In May, UK exports of fresh and frozen pork increased by 15% on the year to 19.1 thousand tonnes, according to latest data from HMRC.
This is the first month since the start of the year that volumes have recorded an annual rise. Furthermore, increased average prices led to the value of May’s shipments rising by nearly 40% on the year to £26.6 million.
A rise in volumes shipped to European markets, especially Denmark (+38%) to 2,650 tonnes and Germany (+18%) to 2,780 tonnes, was the main driving force behind the overall increase. On the other hand, exports to Poland collapsed to only 20 tonnes on the year in May, likely partly driven by the fall in import demand as production has been increasing. Interestingly exports to some third countries also contributed to the annual rise in May. While shipments to China remained relatively stable on the year, Hong Kong imported 44% (330 tonnes) more British pork and UK exports to South Korea more than trebled to over 270 tonnes.

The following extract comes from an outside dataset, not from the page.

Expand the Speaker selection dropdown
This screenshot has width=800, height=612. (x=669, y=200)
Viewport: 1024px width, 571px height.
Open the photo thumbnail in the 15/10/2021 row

UK imports of fresh and frozen pork climbed once again on the year in May, by 17% to 40.1 thousand tonnes. Similar to April, but in contrary to months previous, the increase was not primarily driven by Danish shipments. Imports from Denmark in May, actually fell on the year by 6% to 12.6 thousand tonnes. The main driving force behind the overall rise in May was a 45% rise in volume shipped from Germany. Likewise, the UK imported more pork on the year from the Netherlands and Ireland. The 4% increase in bacon imports in May hides the one third reduction for Denmark, being more than offset by an increase of 46% for the Netherlands compared to a year earlier.